The SPEECH Act is an important step toward reducing this chilling of American free speech. Americans have a great gift in their right of free speech. Every single Senator, Republican and Democratic, should join, as we have in this case, to protect America’s rights.
The SPEECH Act is the product of hard work and extensive negotiations on both sides of the aisle, and the process is certainly mindful about principles of international comity. Many supporters would not have written this bill in this exact way, but all recognize that a bipartisan compromise is an important step in confronting the libel tourism issue. Without it, we could not pass this bill.
Among the supporters are the Vermont Library Association, former Attorney General Michael Mukasey, the former Director of the Central Intelligence Agency, James Woolsey, the American Library Association, the Association of American Publishers, the Reporters Committee for Freedom of the Press, the American Civil Liberties Union, Net Coalition, and renowned first amendment lawyer, Floyd Abrams.

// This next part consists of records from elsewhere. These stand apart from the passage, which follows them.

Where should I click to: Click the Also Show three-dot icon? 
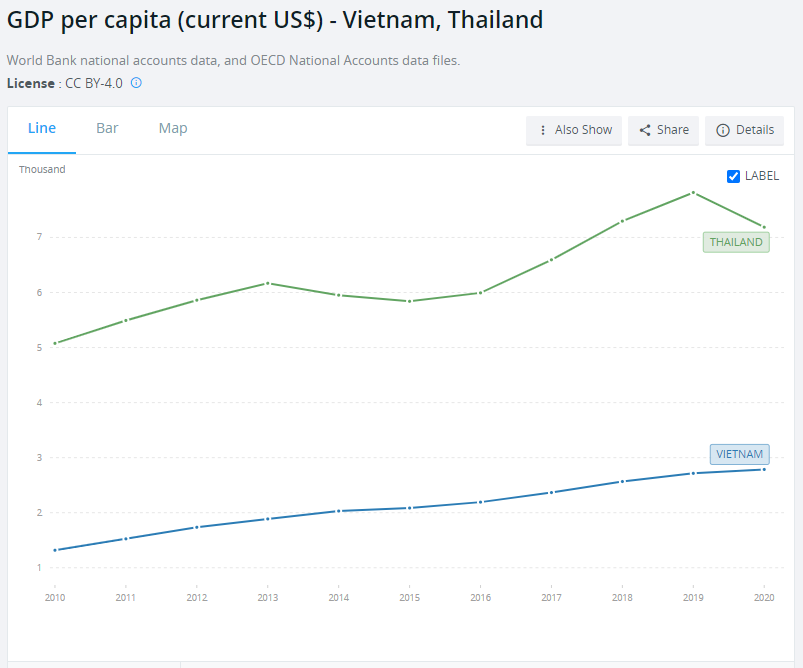pyautogui.click(x=543, y=130)
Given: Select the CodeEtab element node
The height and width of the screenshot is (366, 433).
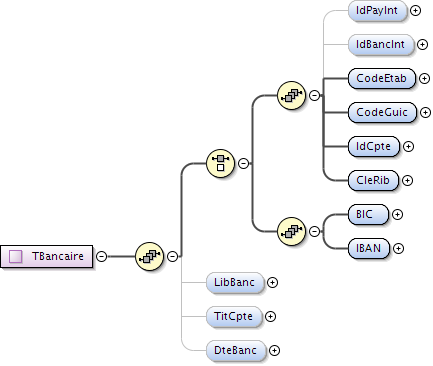Looking at the screenshot, I should point(382,78).
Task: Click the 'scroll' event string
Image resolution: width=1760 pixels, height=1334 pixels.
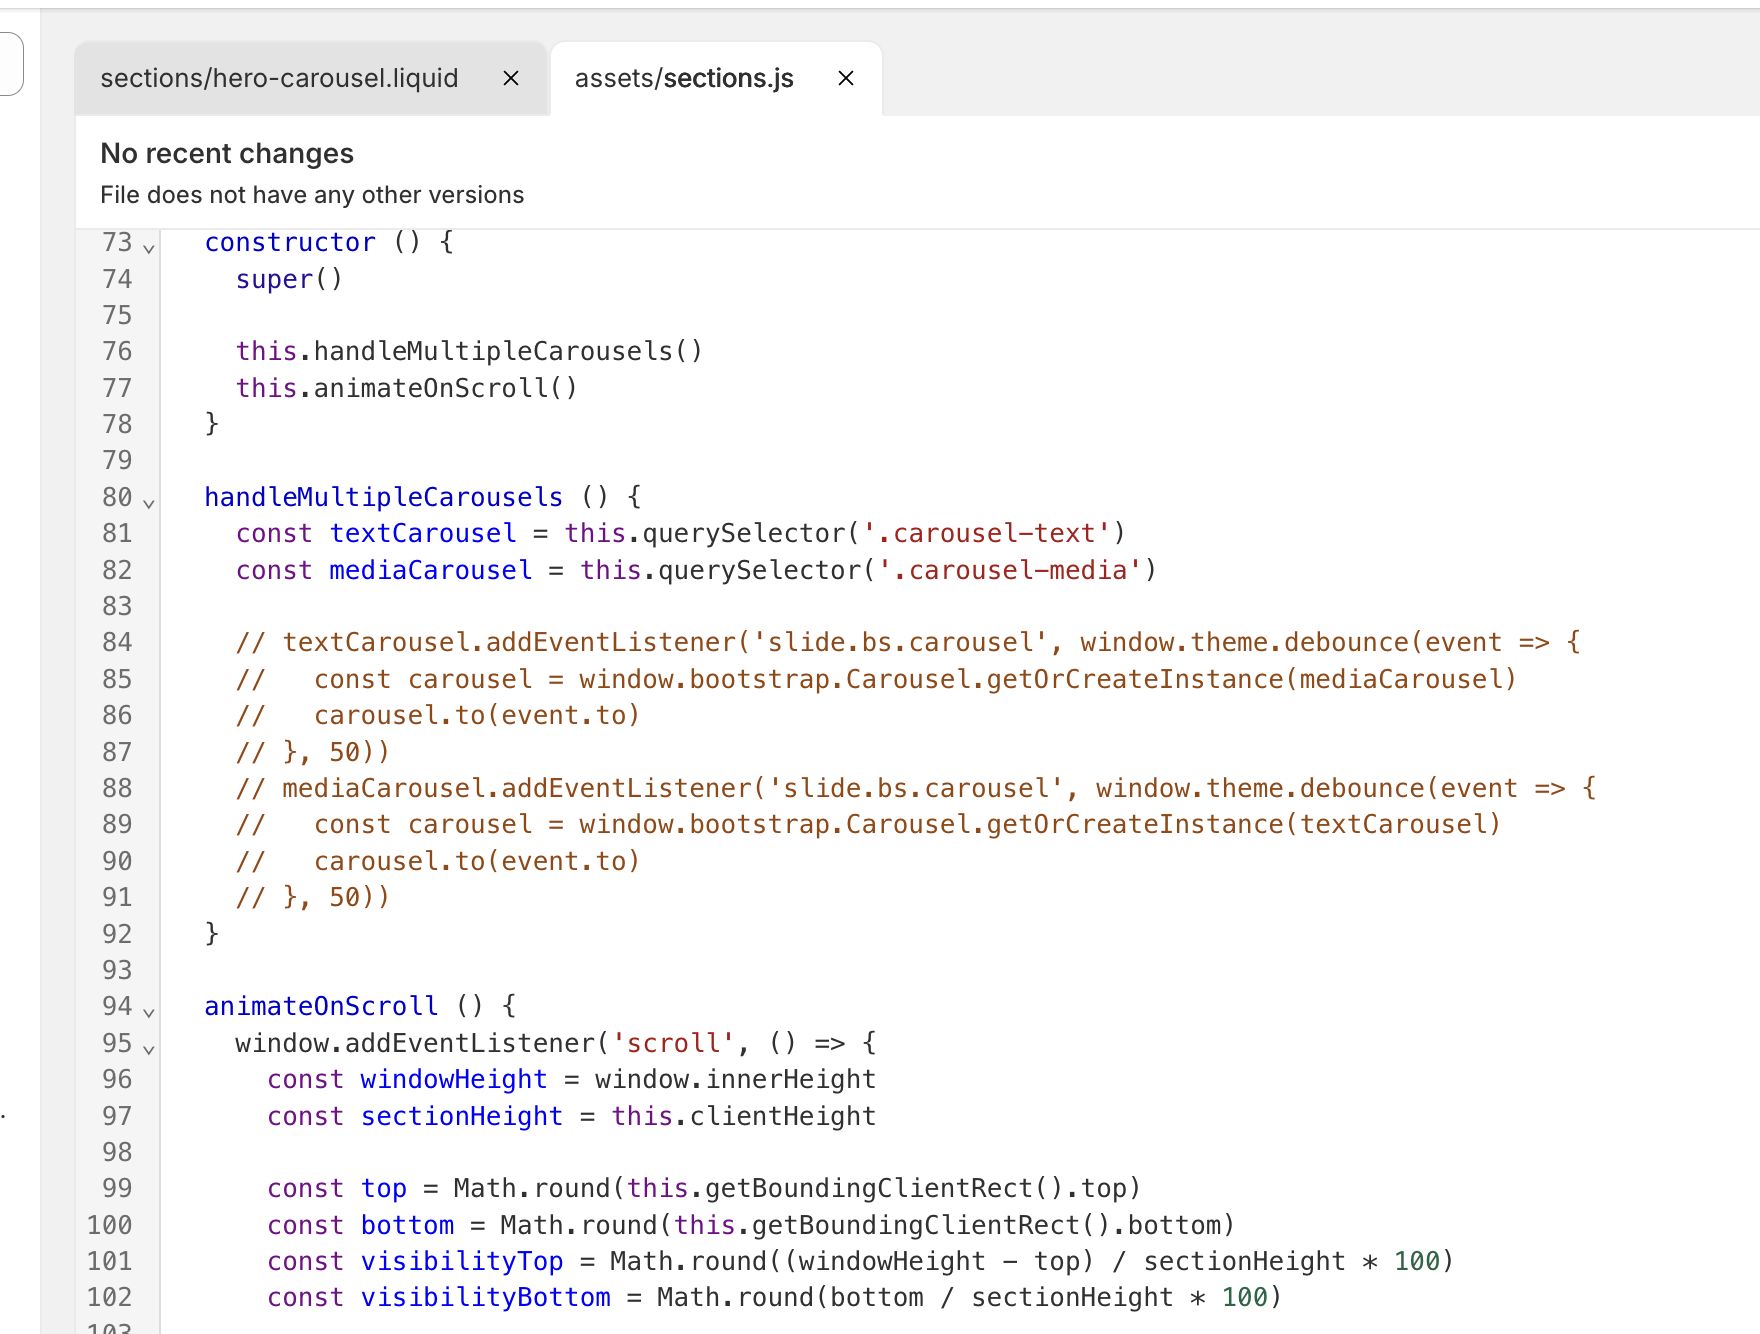Action: click(x=673, y=1043)
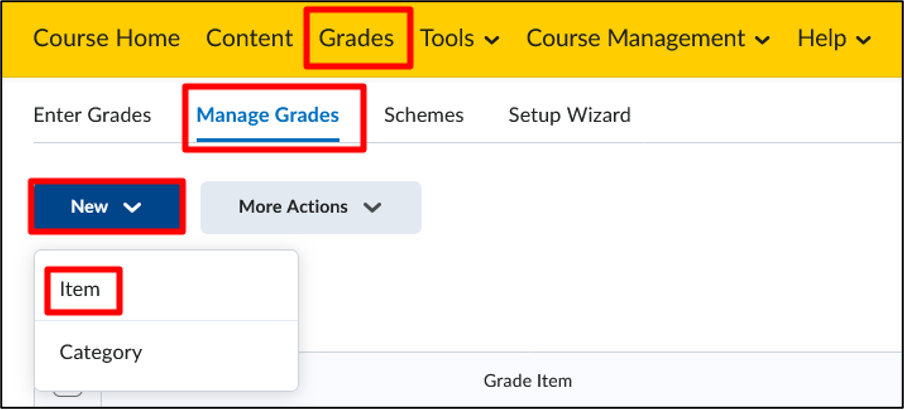This screenshot has width=904, height=410.
Task: Click the chevron on the New button
Action: point(133,208)
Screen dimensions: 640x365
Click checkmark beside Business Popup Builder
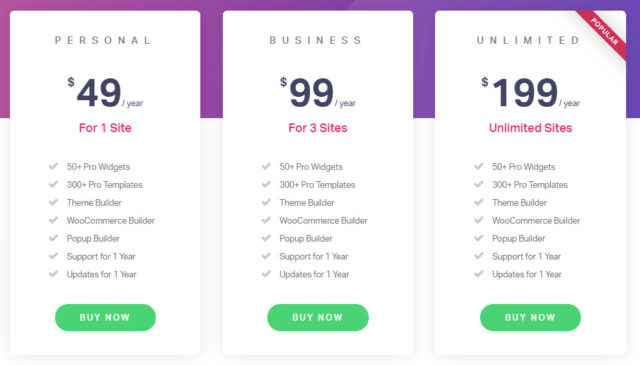(266, 238)
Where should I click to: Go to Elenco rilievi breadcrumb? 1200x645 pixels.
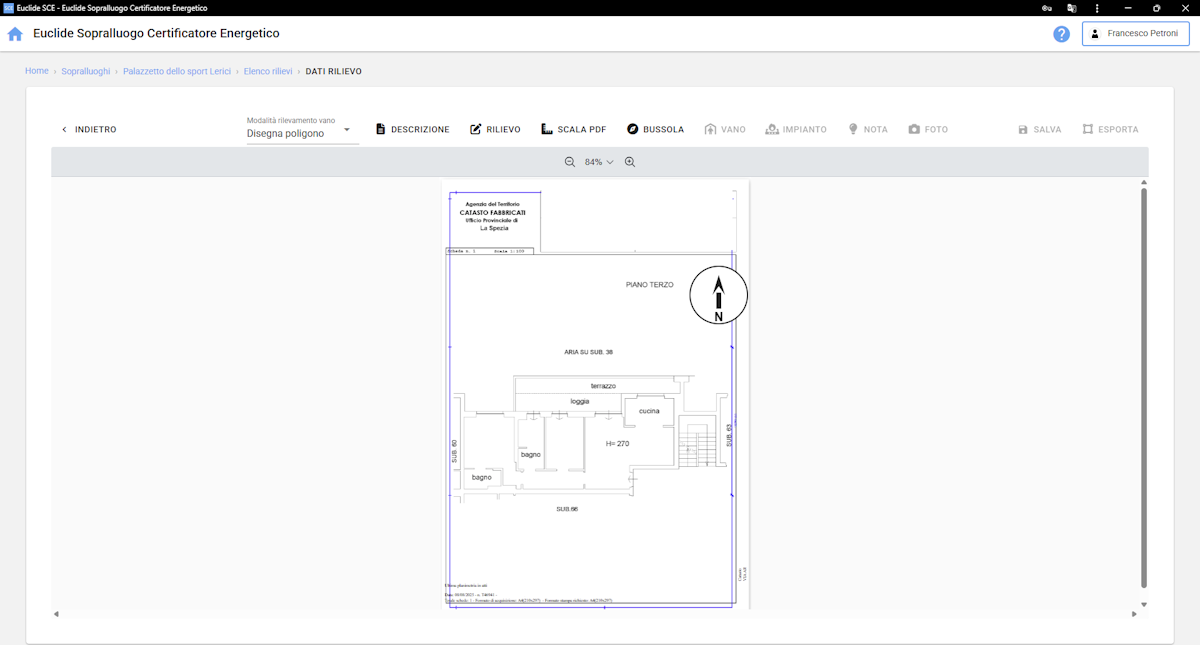click(x=268, y=72)
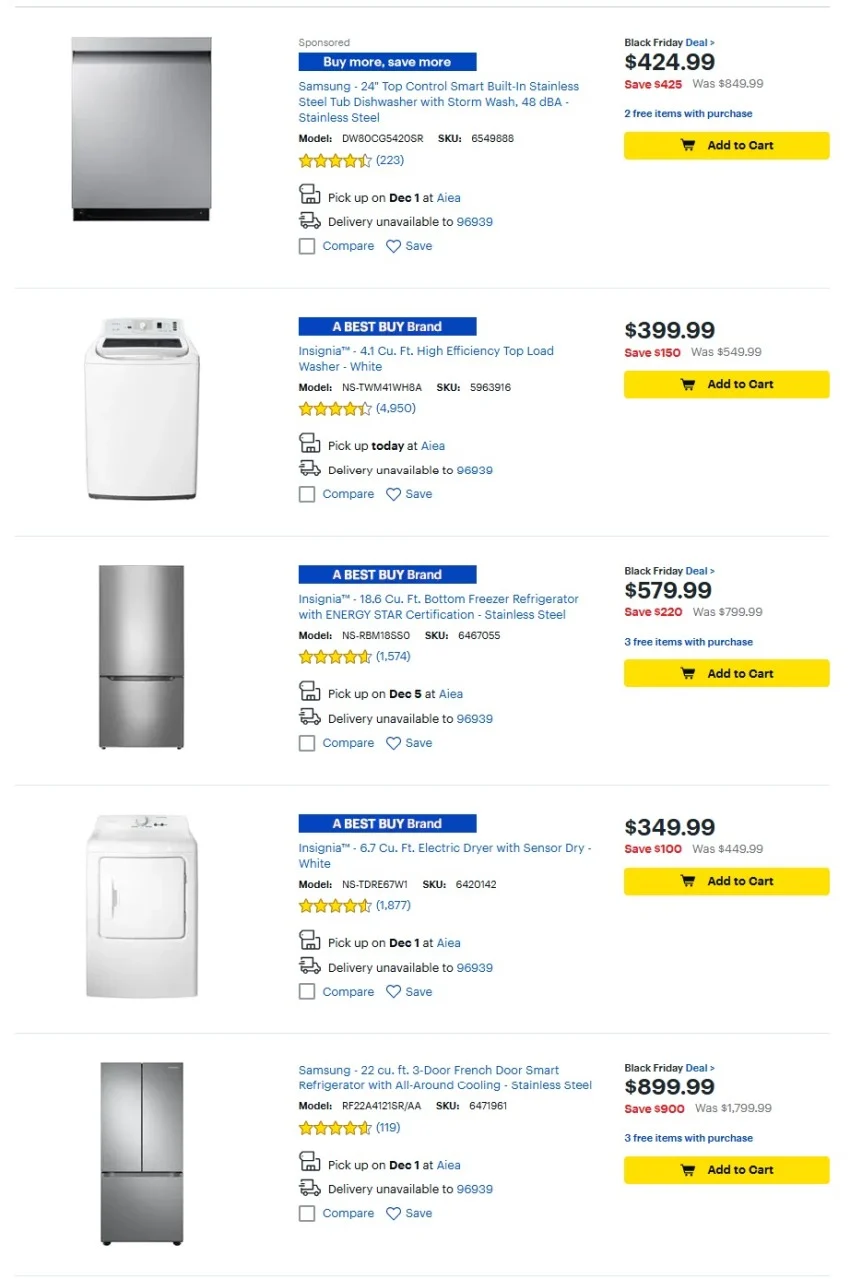
Task: Click star rating of Samsung dishwasher (223)
Action: click(x=335, y=161)
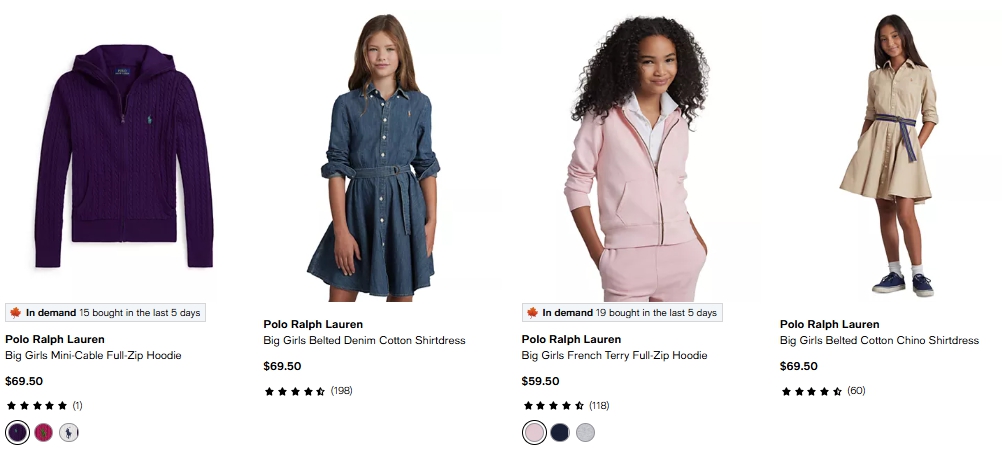The width and height of the screenshot is (1002, 454).
Task: Open the denim shirtdress product photo
Action: pyautogui.click(x=378, y=155)
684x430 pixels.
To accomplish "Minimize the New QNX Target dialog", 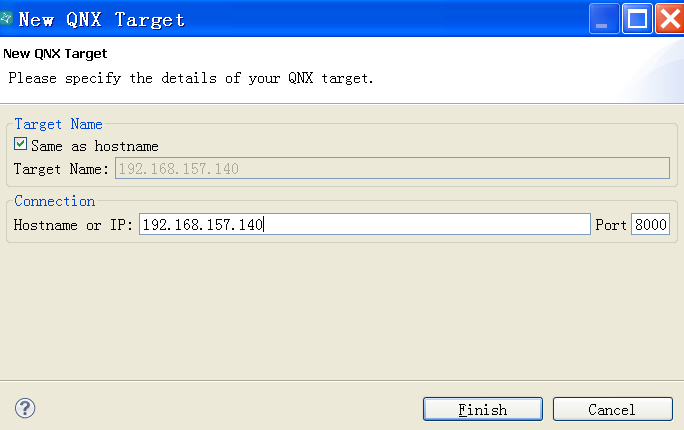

I would also like to recognize Dr. Rachel Ehrenfeld, Director of the American Center for Democracy, who herself has been the victim of a libel suit in the United Kingdom, and has been a tremendous advocate for Congressional action in this area.
I wish to thank Senators SPECTER, SCHUMER, and LIEBERMAN for their work in raising this important issue in the Senate and Representative COHEN for his hard work on libel tourism legislation in the other body. I am pleased the Senate has adopted this bipartisan legislation. I look forward to its prompt consideration and adoption by the House and to the President signing it into law.